Carolyn Ruth Bertozzi is an American chemist and Nobel laureate, known for her wide-ranging work spanning both chemistry and biology. She coined the term "bioorthogonal chemistry" for chemical reactions compatible with living systems. Her recent efforts include synthesis of chemical tools to study cell surface sugars called glycans and how they affect diseases such as cancer, inflammation, and viral infections like COVID-19. At Stanford University, she holds the Anne T. and Robert M. Bass Professorship in the School of Humanities and Sciences. Bertozzi is also an Investigator at the Howard Hughes Medical Institute (HHMI) and is the former director of the Molecular Foundry, a nanoscience research center at Lawrence Berkeley National Laboratory.
Chad Alexander Mirkin is an American chemist.

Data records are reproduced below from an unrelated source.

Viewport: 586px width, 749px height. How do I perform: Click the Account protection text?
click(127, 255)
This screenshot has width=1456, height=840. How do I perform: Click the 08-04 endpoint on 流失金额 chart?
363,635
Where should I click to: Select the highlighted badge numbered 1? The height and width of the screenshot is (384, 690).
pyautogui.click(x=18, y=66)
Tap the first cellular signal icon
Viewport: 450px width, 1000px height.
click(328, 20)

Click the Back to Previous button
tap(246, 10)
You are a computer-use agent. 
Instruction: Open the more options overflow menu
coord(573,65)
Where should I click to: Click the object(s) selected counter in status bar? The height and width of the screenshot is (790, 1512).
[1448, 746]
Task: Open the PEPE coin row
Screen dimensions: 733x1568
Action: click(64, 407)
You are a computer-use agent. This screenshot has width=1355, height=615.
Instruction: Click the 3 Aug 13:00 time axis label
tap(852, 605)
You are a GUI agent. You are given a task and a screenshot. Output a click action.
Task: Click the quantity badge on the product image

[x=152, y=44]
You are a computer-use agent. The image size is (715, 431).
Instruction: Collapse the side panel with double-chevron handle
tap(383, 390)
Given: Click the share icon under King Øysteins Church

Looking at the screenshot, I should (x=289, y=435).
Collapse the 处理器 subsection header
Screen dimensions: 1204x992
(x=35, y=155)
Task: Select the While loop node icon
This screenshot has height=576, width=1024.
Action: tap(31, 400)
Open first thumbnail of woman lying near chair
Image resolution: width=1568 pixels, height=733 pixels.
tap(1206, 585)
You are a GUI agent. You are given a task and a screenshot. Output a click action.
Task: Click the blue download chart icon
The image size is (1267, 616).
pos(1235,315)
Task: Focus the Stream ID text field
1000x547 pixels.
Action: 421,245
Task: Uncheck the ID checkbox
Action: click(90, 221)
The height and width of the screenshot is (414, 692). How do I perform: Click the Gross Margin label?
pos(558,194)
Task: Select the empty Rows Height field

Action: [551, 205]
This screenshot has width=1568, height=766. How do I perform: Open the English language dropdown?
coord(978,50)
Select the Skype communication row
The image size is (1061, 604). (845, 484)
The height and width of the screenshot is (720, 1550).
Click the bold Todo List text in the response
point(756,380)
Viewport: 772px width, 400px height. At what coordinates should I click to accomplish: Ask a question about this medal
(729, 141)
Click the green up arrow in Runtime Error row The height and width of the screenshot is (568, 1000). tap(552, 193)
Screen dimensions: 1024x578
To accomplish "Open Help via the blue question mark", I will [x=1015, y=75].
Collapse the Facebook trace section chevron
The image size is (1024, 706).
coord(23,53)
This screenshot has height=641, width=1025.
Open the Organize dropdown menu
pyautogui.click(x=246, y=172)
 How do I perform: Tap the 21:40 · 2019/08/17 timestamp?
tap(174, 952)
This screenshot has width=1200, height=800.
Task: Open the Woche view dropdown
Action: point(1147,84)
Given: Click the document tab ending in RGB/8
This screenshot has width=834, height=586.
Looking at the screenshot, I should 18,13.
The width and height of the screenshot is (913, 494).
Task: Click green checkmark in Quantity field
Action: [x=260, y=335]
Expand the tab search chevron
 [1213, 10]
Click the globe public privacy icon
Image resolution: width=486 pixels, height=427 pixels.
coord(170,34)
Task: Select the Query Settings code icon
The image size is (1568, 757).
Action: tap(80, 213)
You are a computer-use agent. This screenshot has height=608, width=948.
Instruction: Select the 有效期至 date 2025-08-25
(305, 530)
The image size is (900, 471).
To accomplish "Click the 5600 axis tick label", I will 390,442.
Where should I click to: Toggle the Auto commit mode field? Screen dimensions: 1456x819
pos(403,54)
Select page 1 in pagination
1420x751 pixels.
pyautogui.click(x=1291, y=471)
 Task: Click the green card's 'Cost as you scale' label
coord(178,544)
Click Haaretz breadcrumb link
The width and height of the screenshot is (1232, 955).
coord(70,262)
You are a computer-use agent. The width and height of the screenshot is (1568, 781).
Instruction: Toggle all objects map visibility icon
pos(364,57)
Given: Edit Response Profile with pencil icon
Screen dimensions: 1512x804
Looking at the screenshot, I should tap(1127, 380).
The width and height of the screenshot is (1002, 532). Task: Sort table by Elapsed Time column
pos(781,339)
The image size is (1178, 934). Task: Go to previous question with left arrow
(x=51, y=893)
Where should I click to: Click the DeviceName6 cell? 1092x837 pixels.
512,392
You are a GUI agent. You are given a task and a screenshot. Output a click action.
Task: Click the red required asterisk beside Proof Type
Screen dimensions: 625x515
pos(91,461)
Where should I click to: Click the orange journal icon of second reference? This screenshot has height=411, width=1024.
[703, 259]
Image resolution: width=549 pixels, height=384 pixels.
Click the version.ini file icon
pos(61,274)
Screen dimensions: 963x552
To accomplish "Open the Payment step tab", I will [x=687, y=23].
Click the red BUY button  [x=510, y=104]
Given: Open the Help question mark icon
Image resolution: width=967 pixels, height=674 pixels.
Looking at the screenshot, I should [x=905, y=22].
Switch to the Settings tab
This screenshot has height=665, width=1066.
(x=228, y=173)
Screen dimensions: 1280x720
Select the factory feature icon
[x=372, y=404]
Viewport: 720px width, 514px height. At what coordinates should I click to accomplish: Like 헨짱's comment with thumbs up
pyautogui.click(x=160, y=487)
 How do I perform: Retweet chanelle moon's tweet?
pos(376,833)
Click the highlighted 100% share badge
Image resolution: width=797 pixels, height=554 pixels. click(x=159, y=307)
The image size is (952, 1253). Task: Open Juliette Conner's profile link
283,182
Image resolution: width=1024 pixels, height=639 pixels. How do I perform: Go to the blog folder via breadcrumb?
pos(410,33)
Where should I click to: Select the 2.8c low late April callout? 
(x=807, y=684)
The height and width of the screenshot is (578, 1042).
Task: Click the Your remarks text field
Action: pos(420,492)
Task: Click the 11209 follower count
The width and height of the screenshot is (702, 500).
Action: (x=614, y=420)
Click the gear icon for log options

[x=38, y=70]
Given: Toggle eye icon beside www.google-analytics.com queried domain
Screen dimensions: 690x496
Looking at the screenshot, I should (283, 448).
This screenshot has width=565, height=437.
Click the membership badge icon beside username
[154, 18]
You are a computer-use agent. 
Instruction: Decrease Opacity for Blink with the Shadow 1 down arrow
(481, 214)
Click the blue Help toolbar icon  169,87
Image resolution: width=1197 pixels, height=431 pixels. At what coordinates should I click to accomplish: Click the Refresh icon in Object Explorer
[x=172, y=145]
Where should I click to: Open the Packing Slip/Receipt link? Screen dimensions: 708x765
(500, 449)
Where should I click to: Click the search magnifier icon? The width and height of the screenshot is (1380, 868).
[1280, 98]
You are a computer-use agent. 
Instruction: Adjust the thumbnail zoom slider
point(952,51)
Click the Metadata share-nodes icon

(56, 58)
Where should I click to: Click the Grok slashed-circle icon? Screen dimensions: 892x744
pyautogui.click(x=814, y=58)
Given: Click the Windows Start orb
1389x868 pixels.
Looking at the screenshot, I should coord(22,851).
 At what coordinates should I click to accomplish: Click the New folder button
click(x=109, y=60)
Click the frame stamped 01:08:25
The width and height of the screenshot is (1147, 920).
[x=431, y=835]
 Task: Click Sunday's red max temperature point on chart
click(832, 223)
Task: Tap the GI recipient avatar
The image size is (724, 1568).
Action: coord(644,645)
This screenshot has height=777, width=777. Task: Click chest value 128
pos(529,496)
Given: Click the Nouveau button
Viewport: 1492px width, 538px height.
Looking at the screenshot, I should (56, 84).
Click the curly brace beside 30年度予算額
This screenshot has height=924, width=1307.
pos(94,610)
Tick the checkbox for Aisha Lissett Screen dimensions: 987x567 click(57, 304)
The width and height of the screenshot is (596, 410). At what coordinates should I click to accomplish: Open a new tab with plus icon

He is the George B. Rathmann professor of chemistry, professor of medicine, professor of materials science and engineering, professor of biomedical engineering, and professor of chemical and biological engineering, and director of the International Institute for Nanotechnology and Center for Nanofabrication and Molecular Self-Assembly at Northwestern University.
Joseph M. DeSimone is an American chemist, inventor, and entrepreneur who has co-founded companies based on his research, including the American 3D printing technology company, Carbon, of which he was CEO from 2014 until November 2019.
Sangeeta N. Bhatia is an American biological engineer and the John J. and Dorothy Wilson Professor at MIT’s Institute for Medical Engineering and Science and Electrical Engineering and Computer Science (EECS) at the Massachusetts Institute of Technology (MIT) in Cambridge, Massachusetts, United States. Bhatia's research investigates applications of micro- and nano-technology for tissue repair and regeneration. She applies ideas from computer technology and engineering to the design of miniaturized biomedical tools for the study and treatment of diseases, in particular liver disease, hepatitis, malaria and cancer.
Christopher Fabian is a technologist who works for UNICEF. He founded technology and finance initiatives in both the public and private sector, including the creation in 2006, of UNICEF's Innovation Unit.
Ramesh Raskar is a Massachusetts Institute of Technology associate professor and head of the MIT Media Lab's Camera Culture research group. Previously he worked as a senior research scientist at Mitsubishi Electric Research Laboratories (MERL) during 2002 to 2008. He holds 132 patents in computer vision, computational health, sensors and imaging. He received the $500K Lemelson–MIT Prize in 2016. The prize money will be used for launching REDX.io, a group platform for co-innovation in Artificial Intelligence. He is well known for inventing EyeNetra, EyeCatra and EyeSelfie, Femto-photography and his TED talk for cameras to see around corners.
Jay Saul Silver is an electrical engineer and toy inventor from Cocoa Beach, Florida. Silver is the Founder and CEO of JoyLabz and MaKey MaKey and was the first-ever Maker Research Scientist at Intel.
Temie Giwa-Tubosun is a Nigerian-American health manager, founder of LifeBank, a business enterprise in Nigeria working to improve access to blood transfusions in the country.
David Moinina Sengeh is a Sierra Leonean politician who has served as the chief minister of Sierra Leone after being appointed by President Julius Maada Bio in 2023. He previously served as the minister of basic and senior secondary education and chief innovation officer for the Directorate of Science, Technology and Innovation. He is a TED Senior Fellow.